Written instruction: Rewrite the listing below with every "Viewport" changed to "Window", leaving everything else as it is.

-- Start --

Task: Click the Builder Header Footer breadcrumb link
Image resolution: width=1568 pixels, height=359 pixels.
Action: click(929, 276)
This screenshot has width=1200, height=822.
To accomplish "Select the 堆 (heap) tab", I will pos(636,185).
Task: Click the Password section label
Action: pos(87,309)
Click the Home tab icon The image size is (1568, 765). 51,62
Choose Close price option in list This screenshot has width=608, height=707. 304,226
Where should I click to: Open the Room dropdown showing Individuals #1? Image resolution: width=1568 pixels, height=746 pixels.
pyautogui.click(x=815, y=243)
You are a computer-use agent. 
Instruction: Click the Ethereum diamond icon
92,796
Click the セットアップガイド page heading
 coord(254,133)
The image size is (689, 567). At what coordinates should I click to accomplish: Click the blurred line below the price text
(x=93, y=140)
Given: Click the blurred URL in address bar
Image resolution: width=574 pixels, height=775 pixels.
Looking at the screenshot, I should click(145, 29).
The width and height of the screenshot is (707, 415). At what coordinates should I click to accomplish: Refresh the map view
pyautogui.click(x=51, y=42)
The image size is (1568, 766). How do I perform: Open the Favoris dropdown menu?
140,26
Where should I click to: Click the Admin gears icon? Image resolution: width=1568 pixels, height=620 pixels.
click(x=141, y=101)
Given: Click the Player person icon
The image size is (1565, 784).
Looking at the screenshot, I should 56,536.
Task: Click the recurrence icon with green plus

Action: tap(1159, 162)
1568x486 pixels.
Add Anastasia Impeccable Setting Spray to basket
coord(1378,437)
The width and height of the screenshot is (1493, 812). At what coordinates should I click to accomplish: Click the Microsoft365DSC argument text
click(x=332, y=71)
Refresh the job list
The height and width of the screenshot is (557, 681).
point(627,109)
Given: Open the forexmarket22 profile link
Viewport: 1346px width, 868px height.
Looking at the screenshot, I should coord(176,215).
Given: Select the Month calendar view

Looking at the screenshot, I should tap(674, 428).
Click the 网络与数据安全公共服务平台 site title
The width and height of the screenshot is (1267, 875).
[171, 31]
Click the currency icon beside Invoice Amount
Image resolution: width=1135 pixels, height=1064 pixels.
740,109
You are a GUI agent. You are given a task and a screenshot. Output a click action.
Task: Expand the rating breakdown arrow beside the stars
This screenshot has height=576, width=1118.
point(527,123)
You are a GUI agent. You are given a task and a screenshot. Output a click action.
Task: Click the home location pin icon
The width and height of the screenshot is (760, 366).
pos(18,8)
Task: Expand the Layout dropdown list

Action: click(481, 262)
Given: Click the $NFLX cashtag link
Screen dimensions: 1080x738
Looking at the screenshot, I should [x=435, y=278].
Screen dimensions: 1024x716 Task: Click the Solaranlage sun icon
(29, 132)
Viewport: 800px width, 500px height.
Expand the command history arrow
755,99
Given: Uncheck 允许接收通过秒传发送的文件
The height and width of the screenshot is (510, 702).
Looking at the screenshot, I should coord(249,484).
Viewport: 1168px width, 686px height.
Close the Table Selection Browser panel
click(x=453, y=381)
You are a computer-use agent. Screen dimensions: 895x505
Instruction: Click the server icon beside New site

-- End --

Final result:
Task: Click the Builder Header Footer breadcrumb link
Image resolution: width=1568 pixels, height=359 pixels.
Action: click(929, 276)
This screenshot has width=1200, height=822.
To accomplish "Select the 堆 (heap) tab", I will pos(636,185).
Task: Click the Password section label
Action: pos(87,309)
Click the Home tab icon The image size is (1568, 765). 51,62
Choose Close price option in list This screenshot has width=608, height=707. 304,226
Where should I click to: Open the Room dropdown showing Individuals #1? Image resolution: width=1568 pixels, height=746 pixels.
pyautogui.click(x=815, y=243)
You are a computer-use agent. 
Instruction: Click the Ethereum diamond icon
92,796
Click the セットアップガイド page heading
 coord(254,133)
The image size is (689, 567). At what coordinates should I click to accomplish: Click the blurred line below the price text
(x=93, y=140)
Given: Click the blurred URL in address bar
Image resolution: width=574 pixels, height=775 pixels.
Looking at the screenshot, I should click(145, 29).
The width and height of the screenshot is (707, 415). At what coordinates should I click to accomplish: Refresh the map view
pyautogui.click(x=51, y=42)
The image size is (1568, 766). How do I perform: Open the Favoris dropdown menu?
140,26
Where should I click to: Click the Admin gears icon? Image resolution: width=1568 pixels, height=620 pixels.
click(x=141, y=101)
Given: Click the Player person icon
The image size is (1565, 784).
Looking at the screenshot, I should 56,536.
Task: Click the recurrence icon with green plus

Action: tap(1159, 162)
1568x486 pixels.
Add Anastasia Impeccable Setting Spray to basket
coord(1378,437)
The width and height of the screenshot is (1493, 812). At what coordinates should I click to accomplish: Click the Microsoft365DSC argument text
click(x=332, y=71)
Refresh the job list
The height and width of the screenshot is (557, 681).
point(627,109)
Given: Open the forexmarket22 profile link
Window: 1346px width, 868px height.
Looking at the screenshot, I should coord(176,215).
Given: Select the Month calendar view

Looking at the screenshot, I should tap(674, 428).
Click the 网络与数据安全公共服务平台 site title
The width and height of the screenshot is (1267, 875).
[171, 31]
Click the currency icon beside Invoice Amount
Image resolution: width=1135 pixels, height=1064 pixels.
740,109
You are a GUI agent. You are given a task and a screenshot. Output a click action.
Task: Expand the rating breakdown arrow beside the stars
This screenshot has height=576, width=1118.
point(527,123)
You are a GUI agent. You are given a task and a screenshot. Output a click action.
Task: Click the home location pin icon
The width and height of the screenshot is (760, 366).
pos(18,8)
Task: Expand the Layout dropdown list

Action: click(481, 262)
Given: Click the $NFLX cashtag link
Screen dimensions: 1080x738
Looking at the screenshot, I should [x=435, y=278].
Screen dimensions: 1024x716 Task: Click the Solaranlage sun icon
(29, 132)
Window: 800px width, 500px height.
Expand the command history arrow
755,99
Given: Uncheck 允许接收通过秒传发送的文件
The height and width of the screenshot is (510, 702).
Looking at the screenshot, I should coord(249,484).
Window: 1168px width, 686px height.
Close the Table Selection Browser panel
click(x=453, y=381)
You are a computer-use agent. Screen dimensions: 895x505
Instruction: Click the server icon beside New site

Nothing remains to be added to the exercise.